Each isolated person’s needs are different. The most important thing we can do is listen to what would help them through the holidays. Often, the needs may be as simple. Relationship is important in this as many of us hesitate to open up and help. The biggest way you can help is listening. Here are some ideas that may help the isolated during the holidays:
- Have a family or Sunday School class in the church adopt the isolated.
- Share a meal with them, listening to their stories. (Be sure to touch base about any dietary requirements.)
- Offer to do shopping or errands for them. While there is much available online, it is sometimes hard to take advantage of the holiday sales.

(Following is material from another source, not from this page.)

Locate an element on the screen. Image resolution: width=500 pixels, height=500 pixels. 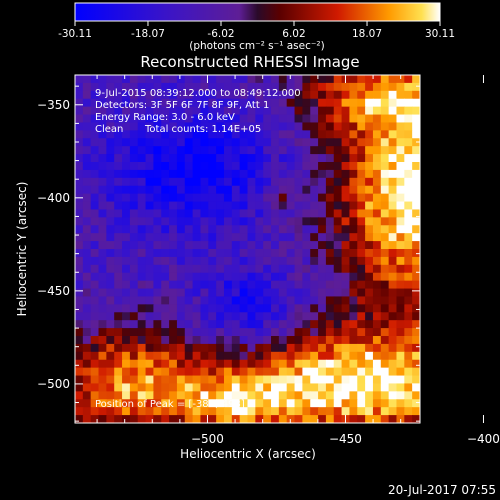
x-tick-label: −450 is located at coordinates (346, 439).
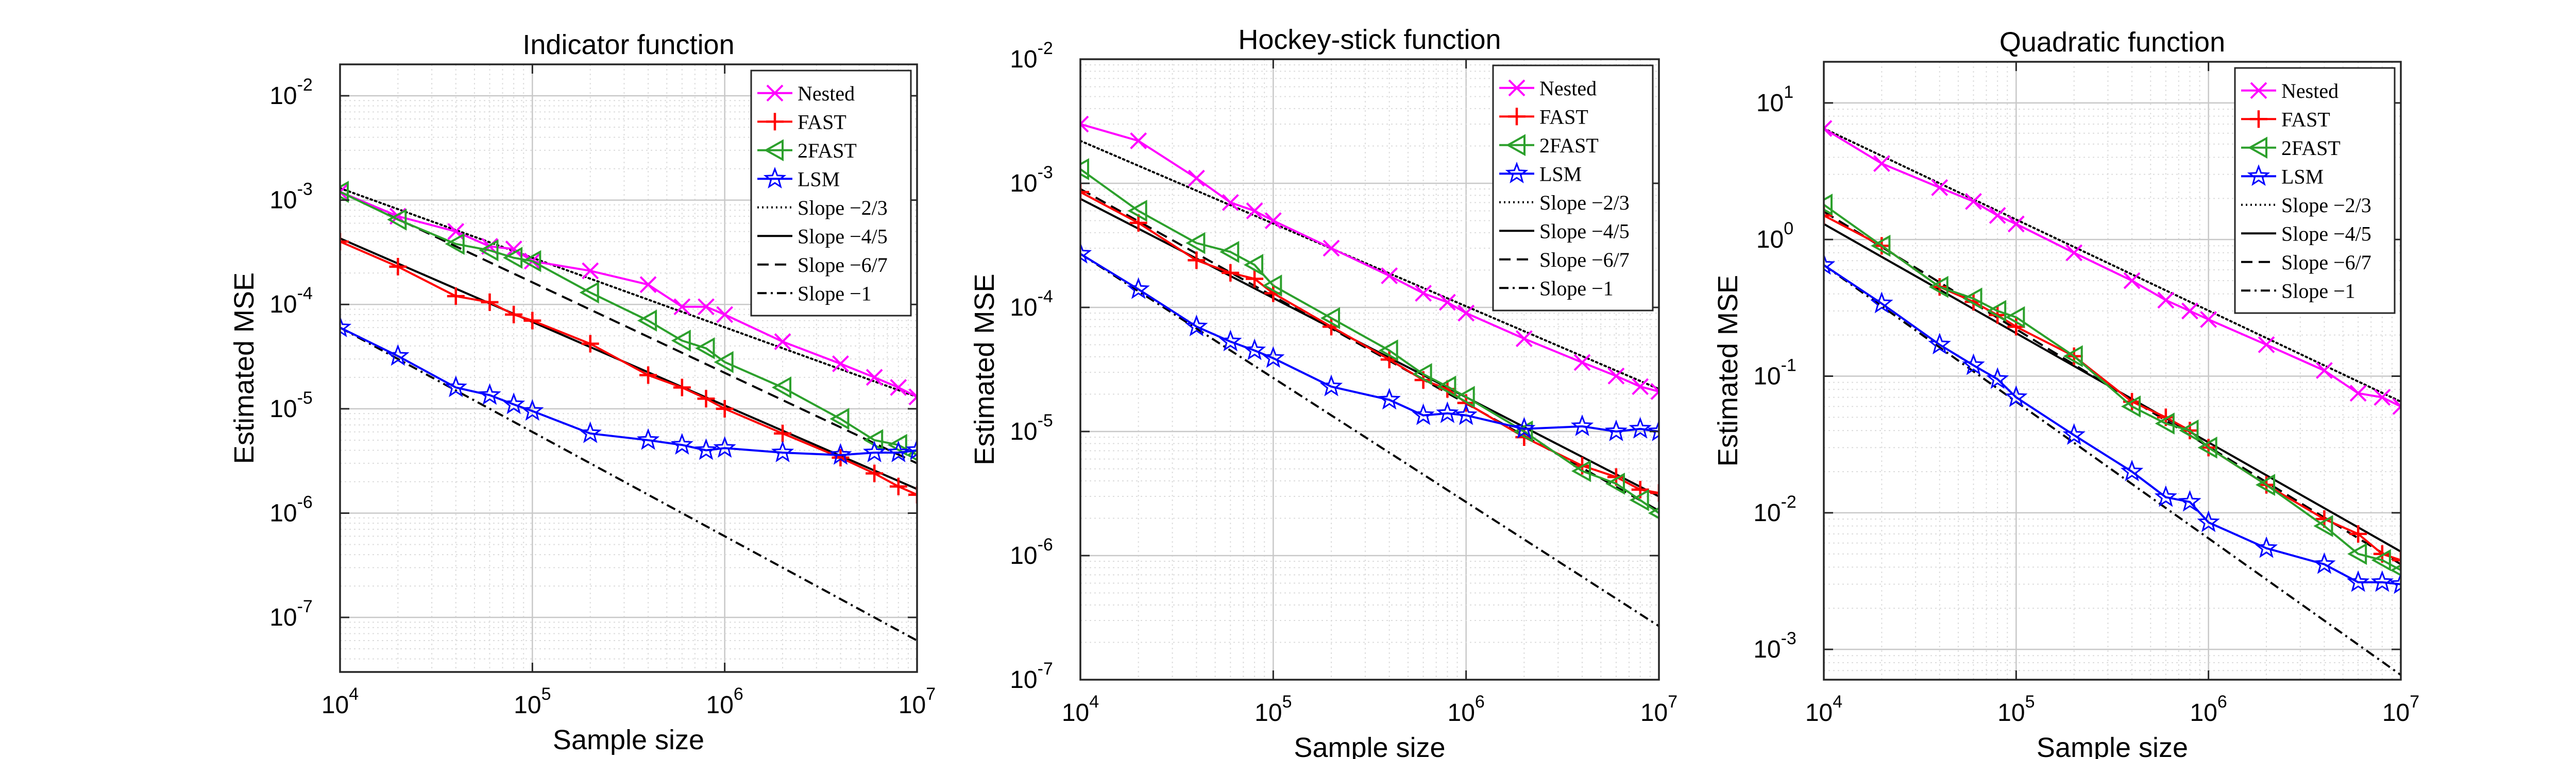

Or, call them before you run errands to various stores to see what they may need.
- Contact them throughout the holiday in the way that works best for them (text, email, a visit, or, gasp, a phone call)
- Include them in any projects the church has for the season. They have much to offer and are a vital part of the church.
- Encourage the isolated to contact and help each other. This will help give them purpose as well.
- While they may not be able to attend church regularly, see if there is a way that they would be able to attend a special service. What challenges would need to be overcome?
- Assist them in decorating their home. But, be sure to also make a plan to clean it up as well.
- If possible, have them join you or join them for a meal on or near the holiday. Again, be sure to check dietary requirements. Allow enough time to enjoy the fellowship.
The list goes on. I think that as the Church, we are able to better help the isolated by listening to what they truly need.